We drank a glass and followed it with salami and biscotti. Las had brought them from my apartment - he explained that he hadn't bothered to get any food in that day.

"The entire building lives like this," he explained. "Well no, of course there are some people who had enough money to finish their places and furnish them as well. Only just imagine how wonderful it is living in an empty building. There they are, waiting for the petty riffraff like you and me to finish our places off and move in. The cafes aren't working, the casino's empty, the security men are freaking out from sheer boredom... two of them were sacked yesterday - they started shooting at the bushes in the yard. Said they'd seen something horrible. They probably did too - they were as high as kites."

After he finished speaking, Las took a pack of Belomor cigarettes out of his jacket pocket and gave me a cunning look. "Like one?"

I hadn't been expecting a man who poured vodka in such good style to fool around with marijuana...

I shook my head and asked, "Do you smoke many?"

"This is the second pack today," Las sighed. And then he suddenly realized. "Hey, come on, Anton! These are Belomor! Not dope! I used to smoke Gitanes before, until I realized they were no different from our very own Belomor!"

"Original," I said.

"Ah, what's that got to do with anything?" said Las, offended. "I'm not trying to be original. All you have to do is be some other" - I started, but Las went on calmly " - kind of guy, a bit different from the rest, and right away they say you're putting on a show. But I like smoking Belomor. If I lose interest a week from now - I'll give up!"

"There's nothing bad about being different, some other kind of guy," I said, putting out a feeler.

"But really becoming different is hard," Las replied. "Just a couple of days ago I had this idea..."

I pricked my ears up again. The letter had been sent two days earlier. Could everything really have come together so neatly?

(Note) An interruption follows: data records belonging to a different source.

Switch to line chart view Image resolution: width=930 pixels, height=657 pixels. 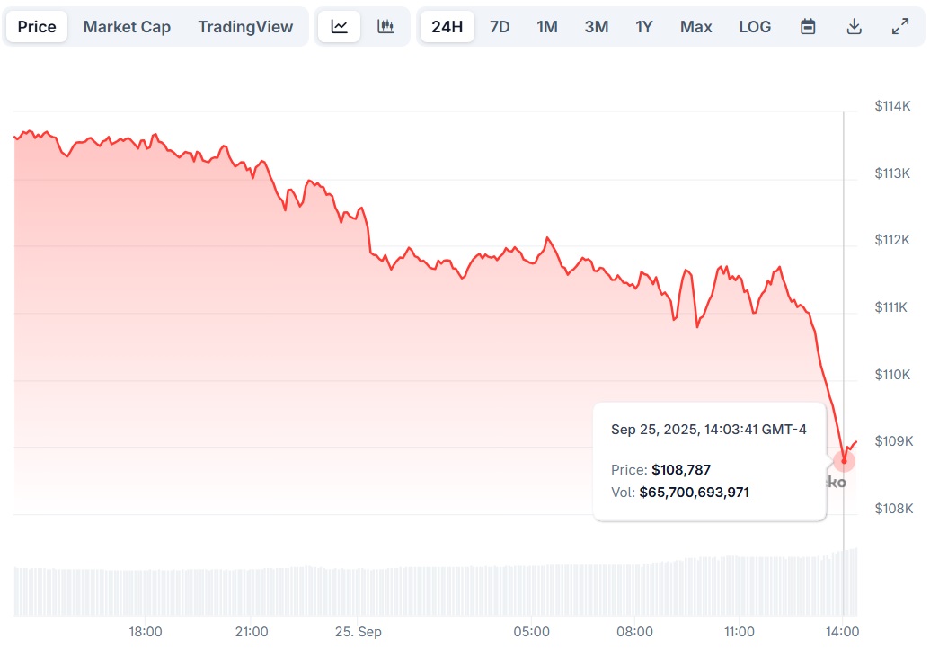tap(339, 27)

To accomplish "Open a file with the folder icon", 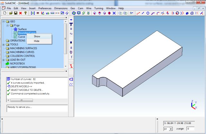I will (11, 13).
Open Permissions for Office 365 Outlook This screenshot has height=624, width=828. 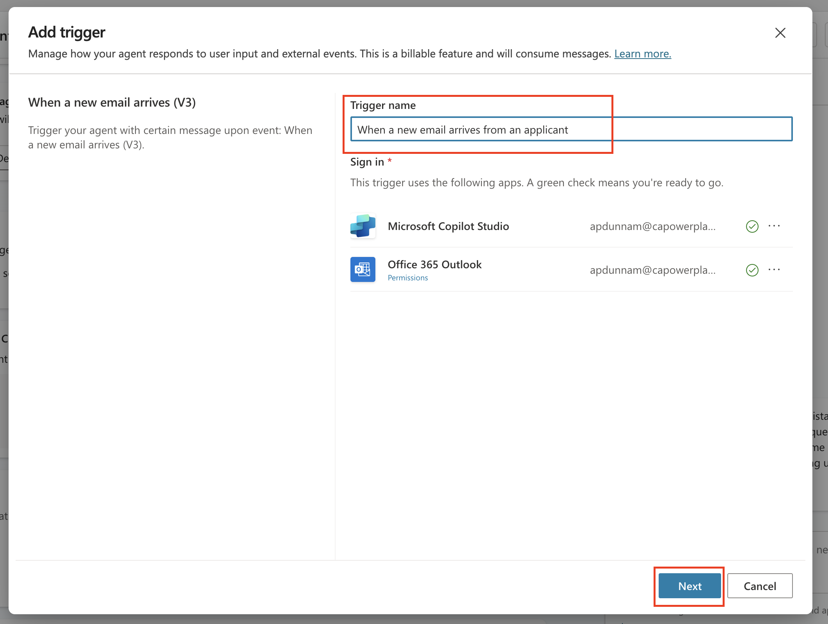click(408, 277)

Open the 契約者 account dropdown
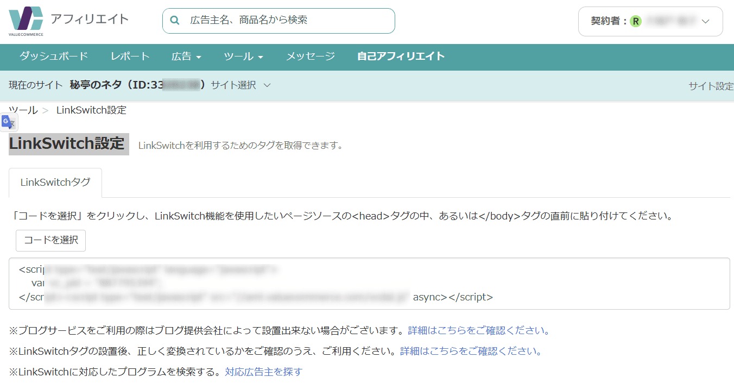[x=705, y=22]
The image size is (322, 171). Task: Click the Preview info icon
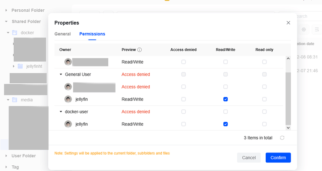point(140,50)
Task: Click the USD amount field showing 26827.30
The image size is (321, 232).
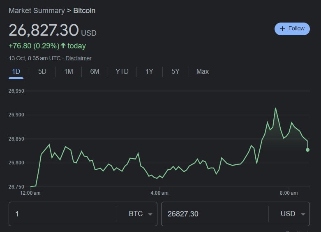Action: 214,214
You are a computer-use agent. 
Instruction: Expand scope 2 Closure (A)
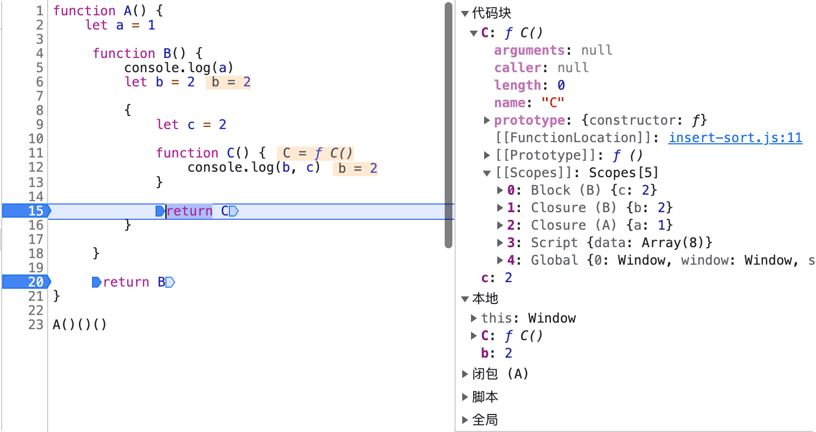(x=500, y=225)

"I was in this hospital, and while I was waiting to be seen, I read all the price lists," Las went on, not suspecting a trap. "And what they do there is serious stuff, they make artificial body parts out of titanium to replace what people have lost. Shin-bones, knee joints and hip joints, jawbones... Patches for the skull, teeth, and other small bits and pieces... I got my calculator out and figured out how much it would cost to have all your bones totally replaced. It came out at about one million seven hundred thousand bucks. But I reckon on a bulk order like that you could get a good discount. Twenty-thirty percent. And if you could convince the doctors it was good publicity, you could probably get away with half a million!"